What you will do: Quote every one of the records below word for word, with nothing changed.

Data lines:
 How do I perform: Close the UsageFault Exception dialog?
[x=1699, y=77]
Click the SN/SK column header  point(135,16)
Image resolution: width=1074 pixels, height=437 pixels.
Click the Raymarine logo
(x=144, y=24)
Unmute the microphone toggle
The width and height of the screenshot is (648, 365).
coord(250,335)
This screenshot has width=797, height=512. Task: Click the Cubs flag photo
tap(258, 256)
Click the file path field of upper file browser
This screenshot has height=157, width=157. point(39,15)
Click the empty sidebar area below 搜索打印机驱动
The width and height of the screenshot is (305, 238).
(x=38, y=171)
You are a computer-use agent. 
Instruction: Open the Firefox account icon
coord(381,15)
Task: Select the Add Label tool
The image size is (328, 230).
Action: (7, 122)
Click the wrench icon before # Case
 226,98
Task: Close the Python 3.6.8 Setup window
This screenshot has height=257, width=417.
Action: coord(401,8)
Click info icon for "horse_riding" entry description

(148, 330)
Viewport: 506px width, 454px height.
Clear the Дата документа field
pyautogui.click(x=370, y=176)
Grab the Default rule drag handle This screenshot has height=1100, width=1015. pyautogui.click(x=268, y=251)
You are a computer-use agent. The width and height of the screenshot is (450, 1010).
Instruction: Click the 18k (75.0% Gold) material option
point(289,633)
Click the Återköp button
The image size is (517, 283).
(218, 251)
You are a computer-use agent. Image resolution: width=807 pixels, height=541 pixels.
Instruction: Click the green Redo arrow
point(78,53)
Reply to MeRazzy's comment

Written response:
 How do I perform: Close the UsageFault Exception dialog?
[x=1699, y=77]
Click the SN/SK column header  point(135,16)
Image resolution: width=1074 pixels, height=437 pixels.
Click the Raymarine logo
(x=144, y=24)
Unmute the microphone toggle
The width and height of the screenshot is (648, 365).
coord(250,335)
This screenshot has width=797, height=512. Task: Click the Cubs flag photo
tap(258, 256)
Click the file path field of upper file browser
This screenshot has height=157, width=157. point(39,15)
Click the empty sidebar area below 搜索打印机驱动
The width and height of the screenshot is (305, 238).
(x=38, y=171)
You are a computer-use agent. 
Instruction: Open the Firefox account icon
coord(381,15)
Task: Select the Add Label tool
The image size is (328, 230).
Action: (7, 122)
Click the wrench icon before # Case
 226,98
Task: Close the Python 3.6.8 Setup window
This screenshot has height=257, width=417.
Action: coord(401,8)
Click info icon for "horse_riding" entry description

(148, 330)
Viewport: 506px width, 454px height.
Clear the Дата документа field
pyautogui.click(x=370, y=176)
Grab the Default rule drag handle This screenshot has height=1100, width=1015. pyautogui.click(x=268, y=251)
You are a computer-use agent. The width and height of the screenshot is (450, 1010).
Instruction: Click the 18k (75.0% Gold) material option
point(289,633)
Click the Återköp button
The image size is (517, 283).
(218, 251)
You are a computer-use agent. Image resolution: width=807 pixels, height=541 pixels.
Instruction: Click the green Redo arrow
point(78,53)
Reply to MeRazzy's comment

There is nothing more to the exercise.